# Stuck Tubes in blanks



## ezekiel371 (May 10, 2014)

I am new to the world of pen turning and am still trying to perfect my shaping and polishing but I seem to continue to have a reoccurring problem.  Frequently my tubes get stuck part of the way in.  I drill, dry fit (it is tight but not too tight) and then when I apply the glue and start to insert the tube into the blank it gets stuck about half of the way in.  I have read ways to deal with this once it has happened ( cutting the tube and using it from the other end) but I am looking for a way to avoid it all together.  What am I doing wrong?

Thanks


----------



## Wheelman (May 10, 2014)

My guess is your ca is setting up before you have it in all the way...I've got a handful of those on the bench. Woodcraft sells ca glue with a longer working time, I'll check the brand name when I get home. Also if your blanks are still hot from drilling the ca will set faster.


----------



## plantman (May 10, 2014)

_INFORMATION PROVIDED_:
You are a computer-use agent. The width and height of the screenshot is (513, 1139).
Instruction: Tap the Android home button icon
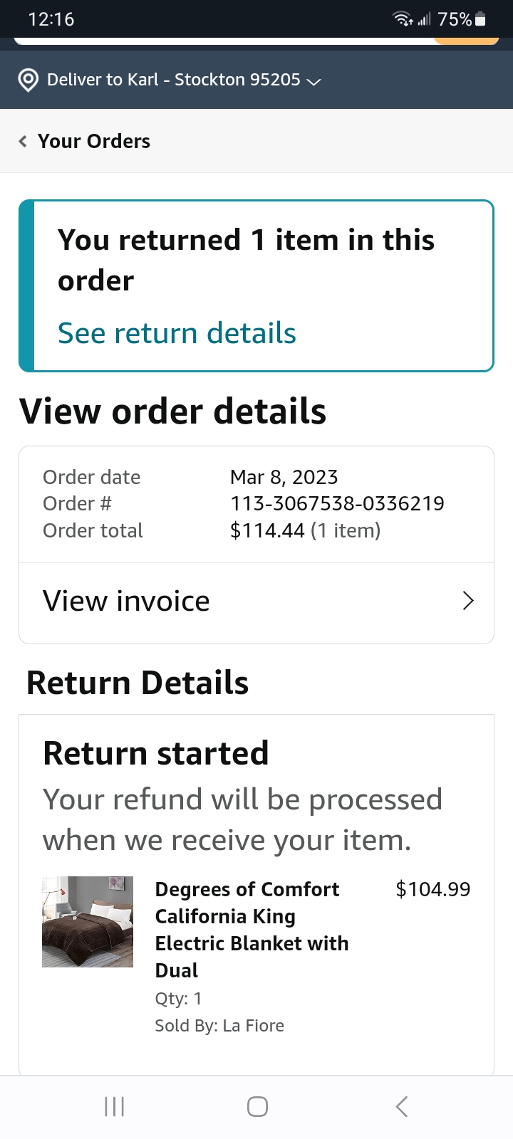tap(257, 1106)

...

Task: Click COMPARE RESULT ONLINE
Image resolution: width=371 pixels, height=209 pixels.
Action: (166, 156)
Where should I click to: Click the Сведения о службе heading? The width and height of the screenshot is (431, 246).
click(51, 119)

==

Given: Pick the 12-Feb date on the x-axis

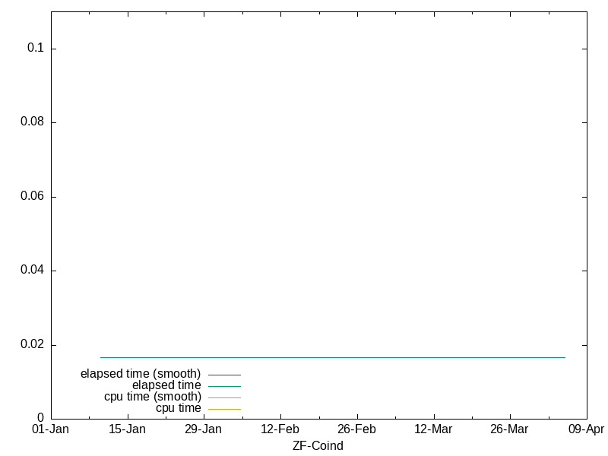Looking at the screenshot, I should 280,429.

_EXERCISE BRIEF_: In the pen-turning thread, what makes the CA glue set faster? The rows come from a separate source unrelated to the pen-turning thread.

_RESPONSE TO THIS EXERCISE_: Blanks that are still hot from drilling.